Structural Biology |
In the absence of writhe, DNA relieves torsional stress with localized, sequence-dependent structural failure to preserve B-form
1Program in Structural and Computational Biology and Molecular Biophysics, 2Department of Molecular Virology and Microbiology, 3Verna and Marrs McLean Department of Biochemistry and Molecular Biology, 4Department of Pharmacology, Baylor College of Medicine, Houston, TX 77030-3498, USA and 5Department of Chemistry, University of Houston, Houston, TX 77204-5003, USA
*To whom correspondence should be addressed. Tel: +1 713 798 5126; Fax: +1 713 798 7375; Email: elz{at}bcm.edu Correspondence may also be addressed to B. Montgomery Pettitt. Tel: +1 713 743 3263; Email: pettitt{at}uh.edu
Received April 28, 2009. Revised June 12, 2009. Accepted June 15, 2009.

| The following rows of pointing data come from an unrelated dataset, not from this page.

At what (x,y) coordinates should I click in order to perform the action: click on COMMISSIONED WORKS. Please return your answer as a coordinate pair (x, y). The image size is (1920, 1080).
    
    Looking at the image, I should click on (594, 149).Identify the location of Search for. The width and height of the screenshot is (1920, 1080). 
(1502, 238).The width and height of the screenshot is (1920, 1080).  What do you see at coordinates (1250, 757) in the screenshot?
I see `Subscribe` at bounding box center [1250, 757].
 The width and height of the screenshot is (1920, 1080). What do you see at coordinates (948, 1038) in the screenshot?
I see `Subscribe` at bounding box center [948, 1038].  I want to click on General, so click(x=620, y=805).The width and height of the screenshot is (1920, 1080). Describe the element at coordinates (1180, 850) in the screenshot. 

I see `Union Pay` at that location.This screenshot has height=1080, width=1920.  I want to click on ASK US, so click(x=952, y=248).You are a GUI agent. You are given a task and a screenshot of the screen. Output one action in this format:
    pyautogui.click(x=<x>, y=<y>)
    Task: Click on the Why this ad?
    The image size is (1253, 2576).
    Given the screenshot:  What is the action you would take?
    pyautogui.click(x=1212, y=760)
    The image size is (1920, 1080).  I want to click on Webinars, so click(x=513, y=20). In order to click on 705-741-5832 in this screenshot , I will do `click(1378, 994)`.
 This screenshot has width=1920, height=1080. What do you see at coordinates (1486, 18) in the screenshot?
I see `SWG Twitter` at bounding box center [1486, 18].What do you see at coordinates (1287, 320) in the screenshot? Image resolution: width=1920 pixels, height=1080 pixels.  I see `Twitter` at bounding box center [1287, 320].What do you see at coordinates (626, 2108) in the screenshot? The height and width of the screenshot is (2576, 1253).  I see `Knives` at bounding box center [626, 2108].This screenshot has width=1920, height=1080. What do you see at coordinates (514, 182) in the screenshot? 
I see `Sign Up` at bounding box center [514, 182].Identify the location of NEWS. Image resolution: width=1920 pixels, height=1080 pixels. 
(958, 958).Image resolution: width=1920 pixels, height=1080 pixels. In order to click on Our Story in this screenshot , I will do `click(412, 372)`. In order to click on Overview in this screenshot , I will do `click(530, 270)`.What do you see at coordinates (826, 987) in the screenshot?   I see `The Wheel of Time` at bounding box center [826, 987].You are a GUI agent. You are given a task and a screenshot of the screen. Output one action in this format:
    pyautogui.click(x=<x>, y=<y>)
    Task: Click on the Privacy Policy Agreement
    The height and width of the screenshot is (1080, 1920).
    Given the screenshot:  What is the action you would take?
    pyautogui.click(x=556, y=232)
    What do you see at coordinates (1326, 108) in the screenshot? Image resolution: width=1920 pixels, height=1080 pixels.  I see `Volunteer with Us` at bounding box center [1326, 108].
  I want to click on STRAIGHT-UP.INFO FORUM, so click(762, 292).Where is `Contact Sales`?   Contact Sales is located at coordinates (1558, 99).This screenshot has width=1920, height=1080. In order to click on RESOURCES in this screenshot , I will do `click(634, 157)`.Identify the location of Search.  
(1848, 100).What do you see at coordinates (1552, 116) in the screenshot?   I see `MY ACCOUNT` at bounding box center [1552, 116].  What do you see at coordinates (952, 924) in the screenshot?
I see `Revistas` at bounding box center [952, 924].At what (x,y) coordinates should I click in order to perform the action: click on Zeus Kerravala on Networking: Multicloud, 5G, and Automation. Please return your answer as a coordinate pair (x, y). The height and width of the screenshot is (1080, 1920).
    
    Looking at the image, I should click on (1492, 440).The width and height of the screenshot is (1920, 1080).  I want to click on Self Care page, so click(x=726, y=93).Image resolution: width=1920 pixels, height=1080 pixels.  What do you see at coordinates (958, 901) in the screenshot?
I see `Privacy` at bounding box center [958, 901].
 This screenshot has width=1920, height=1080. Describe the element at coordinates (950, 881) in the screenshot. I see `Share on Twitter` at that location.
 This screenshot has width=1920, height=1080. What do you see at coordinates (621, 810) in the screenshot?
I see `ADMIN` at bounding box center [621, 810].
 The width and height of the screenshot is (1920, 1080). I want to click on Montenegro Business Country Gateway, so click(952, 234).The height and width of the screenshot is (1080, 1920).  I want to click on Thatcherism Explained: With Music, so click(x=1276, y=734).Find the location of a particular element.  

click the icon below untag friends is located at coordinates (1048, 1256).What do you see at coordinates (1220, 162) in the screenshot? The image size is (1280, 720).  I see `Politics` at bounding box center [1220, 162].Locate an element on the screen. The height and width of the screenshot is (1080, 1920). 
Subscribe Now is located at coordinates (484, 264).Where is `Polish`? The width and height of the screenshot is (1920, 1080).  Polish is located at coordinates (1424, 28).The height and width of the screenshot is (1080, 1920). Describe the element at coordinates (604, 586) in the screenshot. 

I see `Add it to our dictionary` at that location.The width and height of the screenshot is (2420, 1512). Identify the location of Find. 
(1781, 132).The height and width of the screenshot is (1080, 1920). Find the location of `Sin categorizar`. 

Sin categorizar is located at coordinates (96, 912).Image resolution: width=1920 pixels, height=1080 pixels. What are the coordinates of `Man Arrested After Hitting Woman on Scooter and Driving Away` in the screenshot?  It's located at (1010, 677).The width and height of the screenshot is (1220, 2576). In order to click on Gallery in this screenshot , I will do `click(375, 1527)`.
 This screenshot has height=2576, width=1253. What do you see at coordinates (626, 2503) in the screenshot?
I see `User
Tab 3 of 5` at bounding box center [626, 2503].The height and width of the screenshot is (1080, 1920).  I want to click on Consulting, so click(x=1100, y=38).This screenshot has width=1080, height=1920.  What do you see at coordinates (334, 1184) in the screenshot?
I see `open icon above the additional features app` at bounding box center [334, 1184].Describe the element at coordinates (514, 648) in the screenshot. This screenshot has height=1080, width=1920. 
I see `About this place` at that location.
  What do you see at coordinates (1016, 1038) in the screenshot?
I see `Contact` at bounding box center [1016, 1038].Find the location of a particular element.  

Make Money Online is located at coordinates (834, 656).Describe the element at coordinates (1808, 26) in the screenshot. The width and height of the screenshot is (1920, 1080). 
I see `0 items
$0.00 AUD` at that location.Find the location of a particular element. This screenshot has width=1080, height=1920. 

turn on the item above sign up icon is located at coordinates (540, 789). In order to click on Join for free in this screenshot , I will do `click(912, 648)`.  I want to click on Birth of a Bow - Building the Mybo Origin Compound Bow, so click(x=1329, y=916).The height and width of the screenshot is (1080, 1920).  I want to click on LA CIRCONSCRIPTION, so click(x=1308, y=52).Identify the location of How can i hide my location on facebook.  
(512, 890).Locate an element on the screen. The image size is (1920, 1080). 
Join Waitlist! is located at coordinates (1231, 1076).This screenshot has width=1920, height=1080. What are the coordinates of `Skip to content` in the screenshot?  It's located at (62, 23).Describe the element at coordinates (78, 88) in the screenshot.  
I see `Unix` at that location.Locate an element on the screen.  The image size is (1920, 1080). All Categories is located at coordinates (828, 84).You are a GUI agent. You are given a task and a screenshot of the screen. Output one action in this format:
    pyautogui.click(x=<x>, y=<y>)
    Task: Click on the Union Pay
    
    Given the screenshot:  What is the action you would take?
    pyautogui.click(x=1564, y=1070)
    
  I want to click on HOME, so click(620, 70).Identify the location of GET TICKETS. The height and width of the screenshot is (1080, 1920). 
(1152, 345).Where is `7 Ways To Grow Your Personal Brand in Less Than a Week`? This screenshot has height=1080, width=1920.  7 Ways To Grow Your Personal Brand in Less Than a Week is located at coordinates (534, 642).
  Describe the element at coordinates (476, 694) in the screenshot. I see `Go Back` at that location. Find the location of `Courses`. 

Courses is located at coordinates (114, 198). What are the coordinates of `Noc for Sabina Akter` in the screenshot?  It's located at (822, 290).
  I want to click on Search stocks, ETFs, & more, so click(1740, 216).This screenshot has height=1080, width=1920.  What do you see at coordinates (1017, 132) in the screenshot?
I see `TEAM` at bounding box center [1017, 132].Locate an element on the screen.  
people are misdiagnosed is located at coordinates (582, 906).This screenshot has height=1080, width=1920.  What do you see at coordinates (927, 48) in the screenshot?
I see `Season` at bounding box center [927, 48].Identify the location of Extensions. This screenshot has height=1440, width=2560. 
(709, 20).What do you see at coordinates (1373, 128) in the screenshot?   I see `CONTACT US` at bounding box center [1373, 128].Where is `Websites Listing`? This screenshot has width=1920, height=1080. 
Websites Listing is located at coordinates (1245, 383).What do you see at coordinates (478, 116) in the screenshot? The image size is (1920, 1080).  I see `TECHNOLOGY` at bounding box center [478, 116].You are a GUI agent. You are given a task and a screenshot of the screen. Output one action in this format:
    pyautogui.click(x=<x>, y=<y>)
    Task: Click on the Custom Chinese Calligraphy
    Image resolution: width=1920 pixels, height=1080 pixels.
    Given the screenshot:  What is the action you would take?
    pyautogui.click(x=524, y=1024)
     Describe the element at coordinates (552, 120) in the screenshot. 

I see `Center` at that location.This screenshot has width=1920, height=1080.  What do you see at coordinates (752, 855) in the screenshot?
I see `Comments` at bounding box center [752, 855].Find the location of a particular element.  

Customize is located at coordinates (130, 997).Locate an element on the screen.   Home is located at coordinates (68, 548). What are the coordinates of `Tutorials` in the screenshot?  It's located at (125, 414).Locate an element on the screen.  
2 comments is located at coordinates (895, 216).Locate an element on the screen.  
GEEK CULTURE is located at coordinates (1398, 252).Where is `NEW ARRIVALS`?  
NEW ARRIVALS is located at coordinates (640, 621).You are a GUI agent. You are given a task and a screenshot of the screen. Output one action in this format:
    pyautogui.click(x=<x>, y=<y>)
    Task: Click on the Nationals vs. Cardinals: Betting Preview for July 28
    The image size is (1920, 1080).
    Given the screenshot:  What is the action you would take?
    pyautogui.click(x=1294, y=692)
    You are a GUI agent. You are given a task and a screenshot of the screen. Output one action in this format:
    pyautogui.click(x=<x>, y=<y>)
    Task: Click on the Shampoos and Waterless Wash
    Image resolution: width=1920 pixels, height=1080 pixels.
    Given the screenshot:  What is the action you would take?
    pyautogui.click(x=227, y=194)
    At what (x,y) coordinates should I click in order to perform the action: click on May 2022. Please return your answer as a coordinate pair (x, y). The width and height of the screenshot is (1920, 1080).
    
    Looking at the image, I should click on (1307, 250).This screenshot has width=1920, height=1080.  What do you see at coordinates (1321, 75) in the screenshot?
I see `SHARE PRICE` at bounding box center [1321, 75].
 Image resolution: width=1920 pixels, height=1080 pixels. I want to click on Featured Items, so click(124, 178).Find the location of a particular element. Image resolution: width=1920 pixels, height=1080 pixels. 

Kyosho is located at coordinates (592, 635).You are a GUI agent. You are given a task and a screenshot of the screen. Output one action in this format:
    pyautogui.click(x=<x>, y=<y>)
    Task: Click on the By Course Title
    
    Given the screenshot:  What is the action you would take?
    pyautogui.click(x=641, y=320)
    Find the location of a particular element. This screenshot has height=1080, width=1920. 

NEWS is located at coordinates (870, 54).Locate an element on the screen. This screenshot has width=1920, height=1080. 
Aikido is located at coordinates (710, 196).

To understand how underwinding and overwinding the DNA helix affects its structure, we simulated 19 independent DNA systems with fixed degrees of twist using molecular dynamics in a system that does not allow writhe. Underwinding DNA induced spontaneous, sequence-dependent base flipping and local denaturation, while overwinding DNA induced the formation of Pauling-like DNA (P-DNA). The winding resulted in a bimodal state simultaneously including local structural failure and B-form DNA for both underwinding and extreme overwinding. Our simulations suggest that base flipping and local denaturation may provide a landscape influencing protein recognition of DNA sequence to affect, for examples, replication, transcription and recombination. Additionally, our findings help explain results from single-molecule experiments and demonstrate that elastic rod models are strictly valid on average only for unstressed or overwound DNA up to P-DNA formation. Finally, our data support a model in which base flipping can result from torsional stress.